> What you need to do: From the records below, copy every line that contains the word "field".

[Records excerpted from a collection]
= = = = = = =

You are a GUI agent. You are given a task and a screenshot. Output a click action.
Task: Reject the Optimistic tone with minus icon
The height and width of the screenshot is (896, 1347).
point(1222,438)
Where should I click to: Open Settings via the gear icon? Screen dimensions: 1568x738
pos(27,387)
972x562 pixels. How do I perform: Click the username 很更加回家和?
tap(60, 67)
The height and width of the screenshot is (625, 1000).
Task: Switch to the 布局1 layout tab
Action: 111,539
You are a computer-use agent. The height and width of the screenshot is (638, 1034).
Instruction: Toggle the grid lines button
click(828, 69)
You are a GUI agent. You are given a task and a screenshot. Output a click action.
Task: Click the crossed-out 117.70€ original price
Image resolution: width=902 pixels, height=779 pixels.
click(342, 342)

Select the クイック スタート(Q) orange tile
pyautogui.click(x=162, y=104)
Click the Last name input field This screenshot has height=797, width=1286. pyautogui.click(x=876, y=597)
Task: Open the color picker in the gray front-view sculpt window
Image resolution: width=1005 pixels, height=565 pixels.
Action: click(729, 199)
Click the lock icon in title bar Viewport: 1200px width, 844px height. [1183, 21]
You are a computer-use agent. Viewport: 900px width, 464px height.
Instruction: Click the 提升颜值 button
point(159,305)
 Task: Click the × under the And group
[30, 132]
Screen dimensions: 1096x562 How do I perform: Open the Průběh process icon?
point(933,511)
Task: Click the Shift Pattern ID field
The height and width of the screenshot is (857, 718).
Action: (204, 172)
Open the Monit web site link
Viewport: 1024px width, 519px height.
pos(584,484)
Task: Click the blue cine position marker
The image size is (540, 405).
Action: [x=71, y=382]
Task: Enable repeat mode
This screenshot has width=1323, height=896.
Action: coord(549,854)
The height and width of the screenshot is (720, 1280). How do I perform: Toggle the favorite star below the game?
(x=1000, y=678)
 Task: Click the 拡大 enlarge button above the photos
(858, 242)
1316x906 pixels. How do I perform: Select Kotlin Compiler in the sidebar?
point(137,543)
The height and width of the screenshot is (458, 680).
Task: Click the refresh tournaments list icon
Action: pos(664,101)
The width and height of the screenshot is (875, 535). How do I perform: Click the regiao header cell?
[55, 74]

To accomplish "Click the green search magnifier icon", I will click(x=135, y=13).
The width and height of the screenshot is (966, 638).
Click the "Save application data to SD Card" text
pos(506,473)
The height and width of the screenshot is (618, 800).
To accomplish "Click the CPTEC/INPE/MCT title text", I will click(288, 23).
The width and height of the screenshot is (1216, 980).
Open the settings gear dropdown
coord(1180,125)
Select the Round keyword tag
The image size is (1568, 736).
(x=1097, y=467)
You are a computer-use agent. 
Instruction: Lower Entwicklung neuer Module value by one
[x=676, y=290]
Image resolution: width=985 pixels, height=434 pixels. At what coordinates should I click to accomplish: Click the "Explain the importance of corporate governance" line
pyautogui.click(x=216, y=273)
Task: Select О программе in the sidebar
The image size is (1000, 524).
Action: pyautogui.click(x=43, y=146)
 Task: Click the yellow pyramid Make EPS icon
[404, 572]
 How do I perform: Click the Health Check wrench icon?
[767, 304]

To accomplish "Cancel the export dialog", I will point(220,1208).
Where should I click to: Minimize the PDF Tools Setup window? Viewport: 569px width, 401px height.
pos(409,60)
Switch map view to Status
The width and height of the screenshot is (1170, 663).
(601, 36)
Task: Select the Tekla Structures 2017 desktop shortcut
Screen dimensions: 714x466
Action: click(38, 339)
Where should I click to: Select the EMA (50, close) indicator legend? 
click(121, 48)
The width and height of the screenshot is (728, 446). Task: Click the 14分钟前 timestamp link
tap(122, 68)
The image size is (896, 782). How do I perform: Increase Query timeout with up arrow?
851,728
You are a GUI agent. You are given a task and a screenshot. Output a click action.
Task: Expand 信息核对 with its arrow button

= = = = = = =

> Solution to the exercise:
Click the Last name input field This screenshot has height=797, width=1286. pyautogui.click(x=876, y=597)
Task: Click the Shift Pattern ID field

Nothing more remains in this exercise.